Q1. Carol, you're a person who has successfully undertaken many different projects, both personally and professionally, during your adult life. You have been writing for some ten or fifteen years now. At what point did you decide to start taking your writing seriously rather than regarding it as "just a hobby"?
A1. I began to take writing seriously when I decided to switch from journal writing to fiction writing in 1997. However, back then, my children were aged three, five and eight, I'd just moved from Brisbane to Perth, and my writing time was very limited. Then in 2000, when my youngest started school, I decided I wanted to study, so the next 8 years were spent studying part time for an English BA with honours. At the time, it was frustrating because at most I could only manage to finish four stories a year even though I messed around writing a lot more. But now I've finished my BA, I can say it was all worth it. I think much more deeply about what I'm writing these days and, now I have a scholarship to keep me going through my PhD in creative writing, I have no excuse not to devote a full five days a week to writing.
Q2. You're obviously an adventurous person, being keen on sports such as cave diving and trekking. Do you find this kind of edgy contact with nature inspires or informs your writing in any way?

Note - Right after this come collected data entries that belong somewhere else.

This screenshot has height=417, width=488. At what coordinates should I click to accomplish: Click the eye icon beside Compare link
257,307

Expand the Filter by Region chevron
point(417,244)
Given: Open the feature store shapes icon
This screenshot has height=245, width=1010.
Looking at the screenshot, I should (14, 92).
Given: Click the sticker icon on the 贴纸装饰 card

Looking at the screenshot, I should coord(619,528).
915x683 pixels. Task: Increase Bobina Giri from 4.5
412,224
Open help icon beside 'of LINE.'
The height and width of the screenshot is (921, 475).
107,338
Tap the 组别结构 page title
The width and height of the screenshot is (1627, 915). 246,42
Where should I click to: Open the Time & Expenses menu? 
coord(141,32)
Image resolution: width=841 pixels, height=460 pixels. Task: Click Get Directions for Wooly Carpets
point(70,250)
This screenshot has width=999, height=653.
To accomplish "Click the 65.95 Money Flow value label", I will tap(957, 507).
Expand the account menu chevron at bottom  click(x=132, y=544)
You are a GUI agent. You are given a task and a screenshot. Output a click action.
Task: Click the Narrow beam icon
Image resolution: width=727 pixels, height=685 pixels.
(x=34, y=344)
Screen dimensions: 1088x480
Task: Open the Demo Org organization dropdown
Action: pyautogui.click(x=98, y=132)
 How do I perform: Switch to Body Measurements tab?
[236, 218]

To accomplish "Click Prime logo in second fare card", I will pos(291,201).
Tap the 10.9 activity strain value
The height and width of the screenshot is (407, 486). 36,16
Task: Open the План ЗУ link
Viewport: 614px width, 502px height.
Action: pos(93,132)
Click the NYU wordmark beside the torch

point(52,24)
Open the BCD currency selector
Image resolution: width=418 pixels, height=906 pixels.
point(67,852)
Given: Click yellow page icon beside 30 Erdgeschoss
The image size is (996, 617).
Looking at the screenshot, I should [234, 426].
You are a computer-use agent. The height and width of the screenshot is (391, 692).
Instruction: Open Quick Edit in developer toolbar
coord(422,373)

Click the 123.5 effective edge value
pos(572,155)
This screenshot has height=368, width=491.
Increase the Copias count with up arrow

A2. During my recent trip on the Routeburn Track in NZ, I took a writing journal with me. In the end, I wrote very little, because all I wanted to do was walk, enjoy and gaze (or perhaps meditate) for hours at the scenery. I'd love to set a story in wilderness like I saw on the Routeburn. Even though Peter Jackson has already done that, I did manage to see at least one place that didn't remind me of LOTR :) When I look back on my scuba diving journals (1980s), I find lots of descriptions of what I saw, but what really makes me relive it all are the pages and pages dedicated to the times I found myself in potential trouble, such as being surrounded by reef sharks, or nearly running out of air on the seabed in a strong current, or nearly getting dynamited in the South China Sea. It's then that I'm reminded how it feels to be running on adrenaline when only moments before I'd been at peace with the world, and how, in wild places, there's a very fine line separating safety from danger. That boundary is a place I've been exploring a lot in my fiction of late. So I guess, it's not so much the places themselves that have inspired the stuff I'm writing now, but the ways in which those places made me feel.
Q3. It's possible to track your writing career since 1998, when you were highly commended in the first Katharine Susannah Prichard Speculative Fiction competition. Since then, you've gone from strength to strength, more shortlistings and highly commendeds and then winning the KSP competition in 2004. You were given an honourable mention in the Aurealis Award and shortlisted for the Australian Shadow Awards in 2006, and in 2007 you completed an honours degree in English. Then in 2008 you not only started working towards a PhD but you were also accepted for the Clarion West "bootcamp" in Seattle, USA. Of all these endeavours, which has held the most meaning and sense of achievement for you?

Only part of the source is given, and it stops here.